Exercise |
Which lines in the records below contain the word "Instruction", with case counting? Pick out each such line and copy it.

Record extracts |

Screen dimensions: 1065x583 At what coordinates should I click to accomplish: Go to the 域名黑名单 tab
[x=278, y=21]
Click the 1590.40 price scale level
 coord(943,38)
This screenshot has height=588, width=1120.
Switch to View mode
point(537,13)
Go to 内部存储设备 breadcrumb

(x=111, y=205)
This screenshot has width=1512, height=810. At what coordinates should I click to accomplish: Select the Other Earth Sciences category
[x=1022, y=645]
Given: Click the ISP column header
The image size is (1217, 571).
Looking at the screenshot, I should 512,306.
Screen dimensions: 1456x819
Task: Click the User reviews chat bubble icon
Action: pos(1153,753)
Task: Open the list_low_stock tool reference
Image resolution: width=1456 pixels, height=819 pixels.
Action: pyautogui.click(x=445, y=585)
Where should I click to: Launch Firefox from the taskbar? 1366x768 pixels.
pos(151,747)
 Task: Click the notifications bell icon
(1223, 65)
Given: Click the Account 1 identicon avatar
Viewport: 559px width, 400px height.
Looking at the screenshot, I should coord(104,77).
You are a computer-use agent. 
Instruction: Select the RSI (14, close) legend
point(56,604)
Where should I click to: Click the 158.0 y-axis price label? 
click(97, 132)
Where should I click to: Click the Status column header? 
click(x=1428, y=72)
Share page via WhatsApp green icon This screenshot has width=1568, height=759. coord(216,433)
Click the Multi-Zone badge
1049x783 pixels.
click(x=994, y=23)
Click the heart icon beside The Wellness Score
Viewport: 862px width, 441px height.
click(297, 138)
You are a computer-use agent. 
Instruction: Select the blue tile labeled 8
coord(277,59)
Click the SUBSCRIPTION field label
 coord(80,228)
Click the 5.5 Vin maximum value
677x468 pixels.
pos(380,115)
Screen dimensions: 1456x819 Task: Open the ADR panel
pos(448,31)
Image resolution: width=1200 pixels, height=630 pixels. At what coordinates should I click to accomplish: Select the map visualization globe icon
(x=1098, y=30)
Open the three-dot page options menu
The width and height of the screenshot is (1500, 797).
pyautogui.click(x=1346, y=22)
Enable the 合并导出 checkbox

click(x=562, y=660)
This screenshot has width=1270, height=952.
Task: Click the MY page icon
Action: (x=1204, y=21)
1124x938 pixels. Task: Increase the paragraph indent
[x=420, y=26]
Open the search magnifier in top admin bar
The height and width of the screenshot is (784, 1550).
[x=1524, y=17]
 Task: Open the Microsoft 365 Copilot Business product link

The result |
Instruction: Select the RSI (14, close) legend
Instruction: Select the blue tile labeled 8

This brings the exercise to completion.